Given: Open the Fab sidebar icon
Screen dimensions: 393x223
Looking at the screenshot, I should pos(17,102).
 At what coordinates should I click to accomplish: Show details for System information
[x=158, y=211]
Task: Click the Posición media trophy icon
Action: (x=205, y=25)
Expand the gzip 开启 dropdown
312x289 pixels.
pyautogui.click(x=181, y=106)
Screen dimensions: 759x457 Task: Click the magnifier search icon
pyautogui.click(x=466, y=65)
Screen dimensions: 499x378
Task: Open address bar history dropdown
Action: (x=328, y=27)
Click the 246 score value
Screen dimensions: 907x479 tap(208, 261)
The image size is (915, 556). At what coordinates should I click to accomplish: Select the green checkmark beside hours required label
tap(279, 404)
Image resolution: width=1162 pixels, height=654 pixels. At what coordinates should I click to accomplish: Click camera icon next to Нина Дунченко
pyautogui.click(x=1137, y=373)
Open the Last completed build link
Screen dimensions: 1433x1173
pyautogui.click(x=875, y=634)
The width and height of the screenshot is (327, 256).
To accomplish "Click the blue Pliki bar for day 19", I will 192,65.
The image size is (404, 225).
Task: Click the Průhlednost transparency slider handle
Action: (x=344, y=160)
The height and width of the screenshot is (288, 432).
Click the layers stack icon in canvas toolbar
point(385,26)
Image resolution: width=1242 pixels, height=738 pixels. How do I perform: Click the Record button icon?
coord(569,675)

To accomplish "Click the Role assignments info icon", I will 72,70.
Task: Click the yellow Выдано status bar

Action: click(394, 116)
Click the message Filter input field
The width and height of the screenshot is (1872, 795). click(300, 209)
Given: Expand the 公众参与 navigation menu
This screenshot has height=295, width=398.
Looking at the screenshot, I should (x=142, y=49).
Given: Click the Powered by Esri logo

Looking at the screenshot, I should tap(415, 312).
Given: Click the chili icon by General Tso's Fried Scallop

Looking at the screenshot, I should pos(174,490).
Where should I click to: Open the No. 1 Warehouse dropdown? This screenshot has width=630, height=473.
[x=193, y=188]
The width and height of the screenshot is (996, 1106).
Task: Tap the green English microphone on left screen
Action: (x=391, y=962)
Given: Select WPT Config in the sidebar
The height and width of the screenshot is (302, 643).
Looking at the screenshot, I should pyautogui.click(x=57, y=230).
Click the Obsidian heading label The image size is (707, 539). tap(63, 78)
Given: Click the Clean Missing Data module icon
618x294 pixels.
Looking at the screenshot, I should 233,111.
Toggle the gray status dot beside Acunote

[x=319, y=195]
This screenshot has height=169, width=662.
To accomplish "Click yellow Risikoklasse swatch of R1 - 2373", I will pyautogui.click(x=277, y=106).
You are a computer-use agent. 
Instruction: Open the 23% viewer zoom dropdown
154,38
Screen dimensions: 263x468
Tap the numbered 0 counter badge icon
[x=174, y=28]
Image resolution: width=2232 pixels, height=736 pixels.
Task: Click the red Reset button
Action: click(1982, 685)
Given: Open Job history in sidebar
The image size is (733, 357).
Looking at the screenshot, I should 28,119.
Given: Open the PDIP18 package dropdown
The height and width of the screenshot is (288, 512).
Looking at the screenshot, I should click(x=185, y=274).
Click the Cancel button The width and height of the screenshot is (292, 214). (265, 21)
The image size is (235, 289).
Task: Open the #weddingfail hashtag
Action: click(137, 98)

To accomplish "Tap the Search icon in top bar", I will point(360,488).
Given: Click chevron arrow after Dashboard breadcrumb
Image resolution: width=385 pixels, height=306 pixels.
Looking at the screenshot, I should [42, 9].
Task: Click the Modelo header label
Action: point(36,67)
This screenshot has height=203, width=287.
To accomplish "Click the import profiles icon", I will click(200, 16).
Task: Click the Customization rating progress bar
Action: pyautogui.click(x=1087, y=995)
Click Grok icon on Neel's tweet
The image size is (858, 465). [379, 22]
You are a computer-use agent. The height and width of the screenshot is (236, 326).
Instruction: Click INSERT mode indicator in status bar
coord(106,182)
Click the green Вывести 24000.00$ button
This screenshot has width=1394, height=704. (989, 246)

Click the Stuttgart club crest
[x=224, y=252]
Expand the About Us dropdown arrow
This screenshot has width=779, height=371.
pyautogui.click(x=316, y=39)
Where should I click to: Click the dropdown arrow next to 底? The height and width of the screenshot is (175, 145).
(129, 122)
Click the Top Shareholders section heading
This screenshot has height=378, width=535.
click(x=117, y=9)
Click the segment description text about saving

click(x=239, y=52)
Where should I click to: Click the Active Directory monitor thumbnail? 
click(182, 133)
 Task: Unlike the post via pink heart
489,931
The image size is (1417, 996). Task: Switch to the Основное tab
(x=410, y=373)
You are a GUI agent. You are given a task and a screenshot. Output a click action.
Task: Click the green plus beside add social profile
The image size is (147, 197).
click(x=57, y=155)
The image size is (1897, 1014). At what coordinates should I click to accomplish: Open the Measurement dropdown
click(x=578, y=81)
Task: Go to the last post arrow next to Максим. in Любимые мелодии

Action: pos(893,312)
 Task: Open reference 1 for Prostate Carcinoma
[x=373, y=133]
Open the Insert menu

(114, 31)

| What is needed |
Repeat all the lines above, keeping them exactly as they are.

| Solution to this task |
Given: Open the Fab sidebar icon
Screen dimensions: 393x223
Looking at the screenshot, I should pos(17,102).
 At what coordinates should I click to accomplish: Show details for System information
[x=158, y=211]
Task: Click the Posición media trophy icon
Action: (x=205, y=25)
Expand the gzip 开启 dropdown
312x289 pixels.
pyautogui.click(x=181, y=106)
Screen dimensions: 759x457 Task: Click the magnifier search icon
pyautogui.click(x=466, y=65)
Screen dimensions: 499x378
Task: Open address bar history dropdown
Action: (x=328, y=27)
Click the 246 score value
Screen dimensions: 907x479 tap(208, 261)
The image size is (915, 556). At what coordinates should I click to accomplish: Select the green checkmark beside hours required label
tap(279, 404)
Image resolution: width=1162 pixels, height=654 pixels. At what coordinates should I click to accomplish: Click camera icon next to Нина Дунченко
pyautogui.click(x=1137, y=373)
Open the Last completed build link
Screen dimensions: 1433x1173
pyautogui.click(x=875, y=634)
The width and height of the screenshot is (327, 256).
To accomplish "Click the blue Pliki bar for day 19", I will 192,65.
The image size is (404, 225).
Task: Click the Průhlednost transparency slider handle
Action: (x=344, y=160)
The height and width of the screenshot is (288, 432).
Click the layers stack icon in canvas toolbar
point(385,26)
Image resolution: width=1242 pixels, height=738 pixels. How do I perform: Click the Record button icon?
coord(569,675)

To accomplish "Click the Role assignments info icon", I will 72,70.
Task: Click the yellow Выдано status bar

Action: click(394, 116)
Click the message Filter input field
The width and height of the screenshot is (1872, 795). click(300, 209)
Given: Expand the 公众参与 navigation menu
This screenshot has height=295, width=398.
Looking at the screenshot, I should (x=142, y=49).
Given: Click the Powered by Esri logo

Looking at the screenshot, I should tap(415, 312).
Given: Click the chili icon by General Tso's Fried Scallop

Looking at the screenshot, I should pos(174,490).
Where should I click to: Open the No. 1 Warehouse dropdown? This screenshot has width=630, height=473.
[x=193, y=188]
The width and height of the screenshot is (996, 1106).
Task: Tap the green English microphone on left screen
Action: (x=391, y=962)
Given: Select WPT Config in the sidebar
The height and width of the screenshot is (302, 643).
Looking at the screenshot, I should pyautogui.click(x=57, y=230).
Click the Obsidian heading label The image size is (707, 539). tap(63, 78)
Given: Click the Clean Missing Data module icon
618x294 pixels.
Looking at the screenshot, I should 233,111.
Toggle the gray status dot beside Acunote

[x=319, y=195]
This screenshot has height=169, width=662.
To accomplish "Click yellow Risikoklasse swatch of R1 - 2373", I will pyautogui.click(x=277, y=106).
You are a computer-use agent. 
Instruction: Open the 23% viewer zoom dropdown
154,38
Screen dimensions: 263x468
Tap the numbered 0 counter badge icon
[x=174, y=28]
Image resolution: width=2232 pixels, height=736 pixels.
Task: Click the red Reset button
Action: click(1982, 685)
Given: Open Job history in sidebar
The image size is (733, 357).
Looking at the screenshot, I should 28,119.
Given: Open the PDIP18 package dropdown
The height and width of the screenshot is (288, 512).
Looking at the screenshot, I should click(x=185, y=274).
Click the Cancel button The width and height of the screenshot is (292, 214). (265, 21)
The image size is (235, 289).
Task: Open the #weddingfail hashtag
Action: click(137, 98)

To accomplish "Tap the Search icon in top bar", I will point(360,488).
Given: Click chevron arrow after Dashboard breadcrumb
Image resolution: width=385 pixels, height=306 pixels.
Looking at the screenshot, I should [42, 9].
Task: Click the Modelo header label
Action: point(36,67)
This screenshot has height=203, width=287.
To accomplish "Click the import profiles icon", I will click(200, 16).
Task: Click the Customization rating progress bar
Action: pyautogui.click(x=1087, y=995)
Click Grok icon on Neel's tweet
The image size is (858, 465). [379, 22]
You are a computer-use agent. The height and width of the screenshot is (236, 326).
Instruction: Click INSERT mode indicator in status bar
coord(106,182)
Click the green Вывести 24000.00$ button
This screenshot has width=1394, height=704. (989, 246)

Click the Stuttgart club crest
[x=224, y=252]
Expand the About Us dropdown arrow
This screenshot has width=779, height=371.
pyautogui.click(x=316, y=39)
Where should I click to: Click the dropdown arrow next to 底? The height and width of the screenshot is (175, 145).
(129, 122)
Click the Top Shareholders section heading
This screenshot has height=378, width=535.
click(x=117, y=9)
Click the segment description text about saving

click(x=239, y=52)
Where should I click to: Click the Active Directory monitor thumbnail? 
click(182, 133)
 Task: Unlike the post via pink heart
489,931
The image size is (1417, 996). Task: Switch to the Основное tab
(x=410, y=373)
You are a GUI agent. You are given a task and a screenshot. Output a click action.
Task: Click the green plus beside add social profile
The image size is (147, 197).
click(x=57, y=155)
The image size is (1897, 1014). At what coordinates should I click to accomplish: Open the Measurement dropdown
click(x=578, y=81)
Task: Go to the last post arrow next to Максим. in Любимые мелодии

Action: pos(893,312)
 Task: Open reference 1 for Prostate Carcinoma
[x=373, y=133]
Open the Insert menu

(114, 31)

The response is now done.